# SAMSUNG

# CMM-H

CXL-Enabled Large Scale Memory Expansion with a Hybrid NAND/DRAM Solution

White Paper

Samsung Memory Solutions Lab (MSL) Authors: Reza Soltaniyeh, Gongjin Sun, Caroline Kahn, Hingkwan Huen, Senthil Murugesapandian, Amir Beygi, Andrew Chang, Xuebin Yao, Ramdas Kachare



# Table of Contents

| 1. Introduction                              | 3  |
|----------------------------------------------|----|
| 2. CMM-H Overview                            | 4  |
| I. Samsung Memory                            | 4  |
| II. Device Configuration                     | 5  |
| III. Experimental Evaluation                 | 6  |
| A. Platform Configuration                    | 6  |
| B. Bandwidth and Latency Analysis of CMM-H   | 6  |
| C. System-Wide Memory Performance with CMM-H | 7  |
| D. Real-world Applications                   | 8  |
| I. Redis In-memory Database                  | 8  |
| II. NAS Parallel Benchmark                   | 9  |
| III. Graph500                                | 9  |
| IV. Conclusion                               | 11 |

# 1. Introduction

The exponential growth of data has significantly increased the demand for applications such as machine learning, Artificial General Intelligence (AGI), and data analytics. These memory-intensive applications have driven up the total cost of ownership (TCO) in data centers due to escalating memory and storage needs. Additionally, DRAM scalability limitations hinder effective vertical scaling, necessitating innovative solutions. To address these challenges, the industry is converging on a coherent interconnect protocol called Compute Express Link™ (CXL™) <sup>1</sup>.

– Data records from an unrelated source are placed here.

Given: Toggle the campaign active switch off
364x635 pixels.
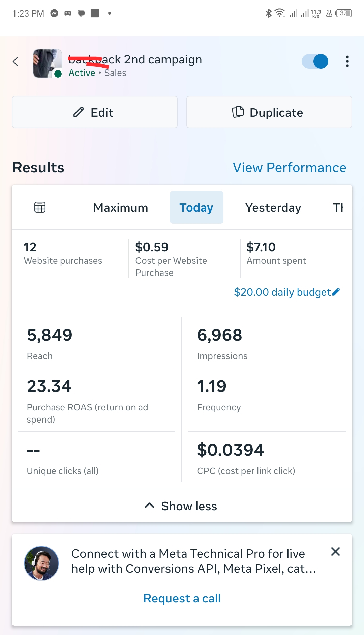Looking at the screenshot, I should [x=315, y=61].
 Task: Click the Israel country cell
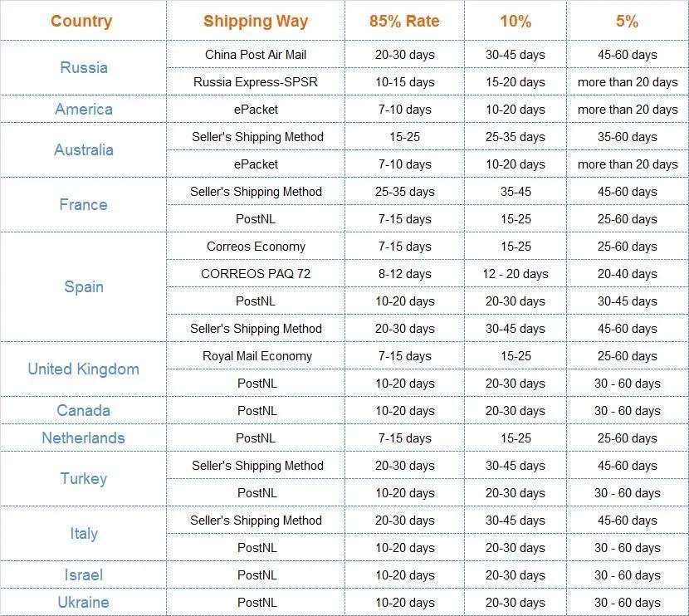click(x=84, y=574)
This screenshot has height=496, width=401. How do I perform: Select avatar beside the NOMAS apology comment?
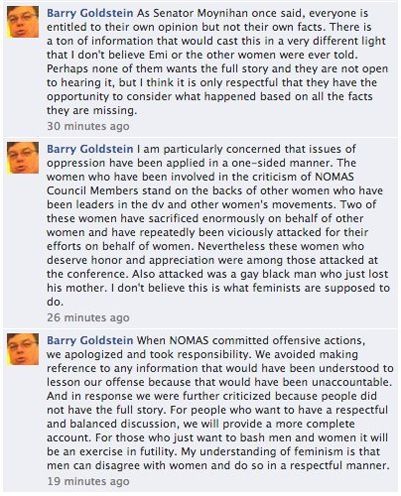coord(23,349)
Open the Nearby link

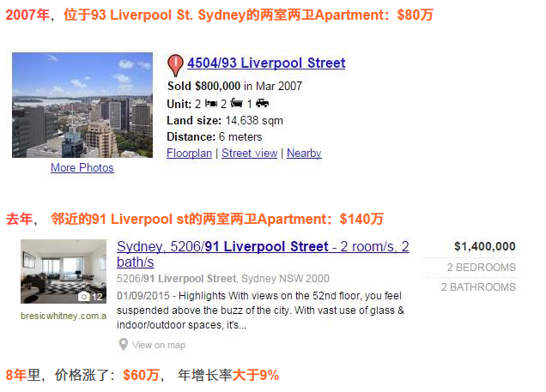pyautogui.click(x=304, y=153)
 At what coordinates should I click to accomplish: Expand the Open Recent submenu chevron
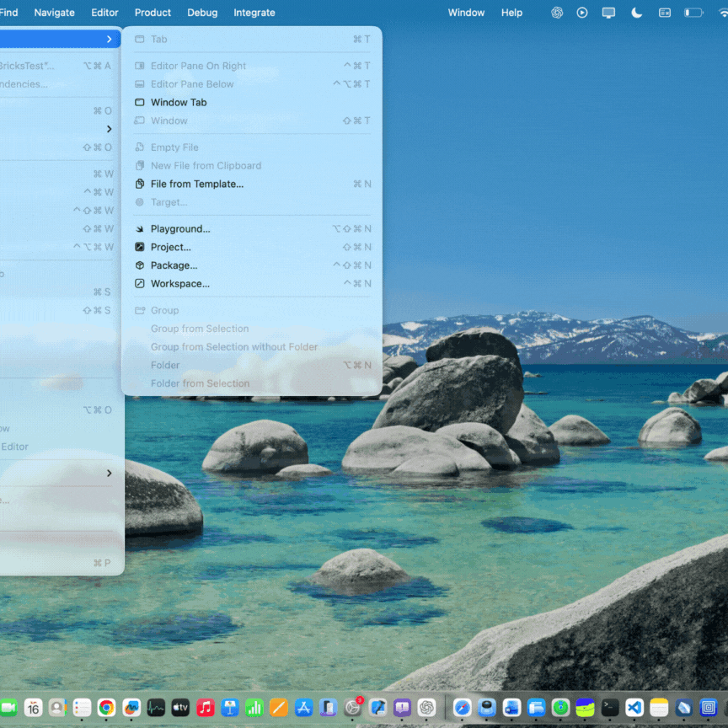[109, 131]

CXL, an open standard cache-coherent interconnect between processors and devices, enhances PCIe by incorporating load/store semantics and enabling unparalleled memory expansion. By decoupling the memory controller from the CPU and facilitating attachment of additional memory devices via switches, CXL overcomes traditional CPU-attached memory limitations and enables a trade-off between performance and cost in data centers.

CXL Memory Module Hybrid (CMM-H) leverages CXL's capabilities to address evolving data centers requirements, offering seamless integration with existing infrastructure while unlocking the full range of benefits described above. CMM-H introduces a distinctive memory architecture that combines slower NAND with high-speed DRAM serving as a cache. Equipped with a DRAM cache and cache management unit, CMM-H accelerates data access and reduces reliance on slower backend NAND storage, optimizing performance and cost efficiency.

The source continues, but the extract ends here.